ARBEIT UND LEBEN Sachsen stellt arbeitsorientierte Grundbildungsangebote im Kultusministerium vor

V. l. n. r.: Tina Fritzsche (Büro montagmorgen), Johanna Schneider (Evangelische Hochschule Dresden), Jens Reimann und Anna Karina Sepsi (Sächsisches Staatsministerium für Kultus), Ljuba Rehsack (LaSuB – Sächsisches Landesamt für Schule und Bildung), Eike-Maria Falk (Sächsischer Volkshochschulverband, Fachreferentin Sprachen, Kultur, Alphabetisierung, Grundbildung), Ingrid Ficker und Iris Nußbaum (koalpha – Koordinierungsstelle Alphabetisierung), Frank Schott (ARBEIT UND LEBEN Sachsen, Geschäftsführer), Steffi Selzer (Mehrgenerationenhaus Grimma), nicht im Bild: Prof. Dr. Ulrich Klemm (SVV); (Bildquelle: SMK)

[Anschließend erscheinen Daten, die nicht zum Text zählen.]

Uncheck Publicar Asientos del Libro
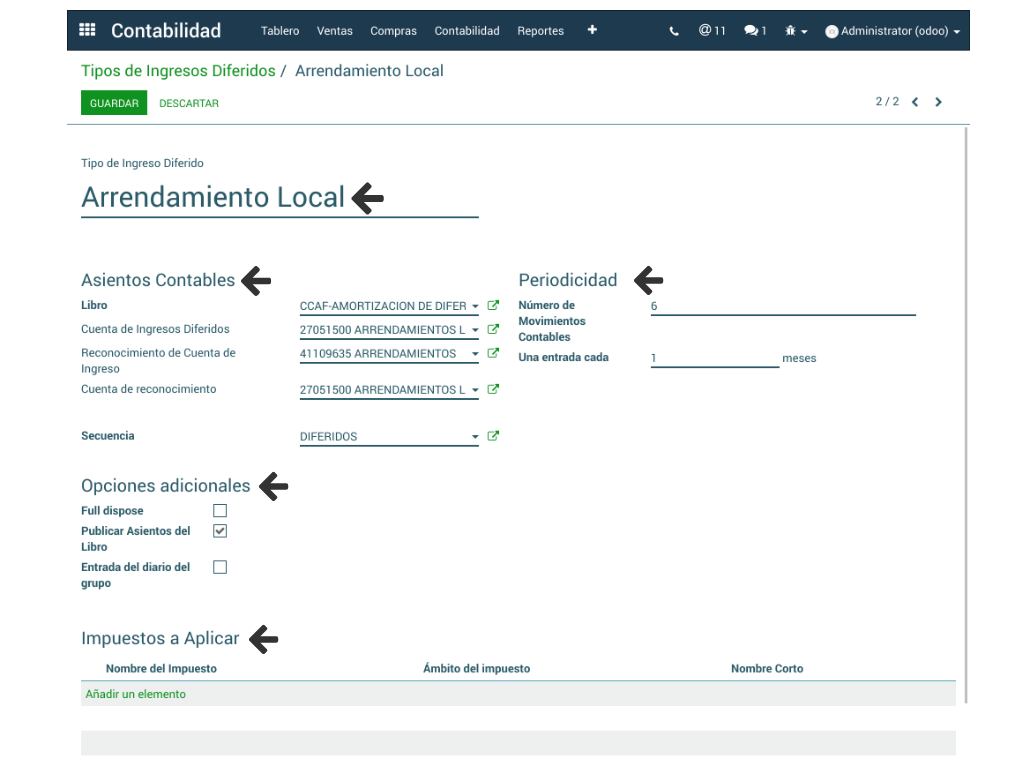Screen dimensions: 1023x767 point(220,531)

Am 26. Januar 2018 haben sich Akteure aus Sachsen, die im Themenbereich Alphabetisierung und Grundbildung arbeiten, im Sächsischen Staatsministerium für Kultus (SMK) über ihre konkreten Vorhaben für das Jahr 2018 ausgetauscht. ARBEIT UND LEBEN Sachsen konnte hierbei die Projekte MENTO und BasisKomPlus vorstellen.

Anlass des Treffens war die Gründung des offenen Arbeitskreises Alphabetisierung und Grundbildung durch die teilnehmenden Einrichtungen sowie die Veröffentlichung der Handreichung „Menschen, die nicht ausreichend lesen und schreiben können“, die von der Evangelischen Hochschule Dresden mit Unterstützung des SMK herausgegeben wird.

Die Publikation stellt Personen, welche gern helfen möchten, ganz konkrete Handlungsmöglichkeiten und Ansprechpartner/-innen zur Verfügung. Die gedruckte Broschüre ist bei der Koordinierungsstelle koalpha, im SMK sowie in den Geschäftsstellen von ARBEIT UND LEBEN Sachsen erhältlich.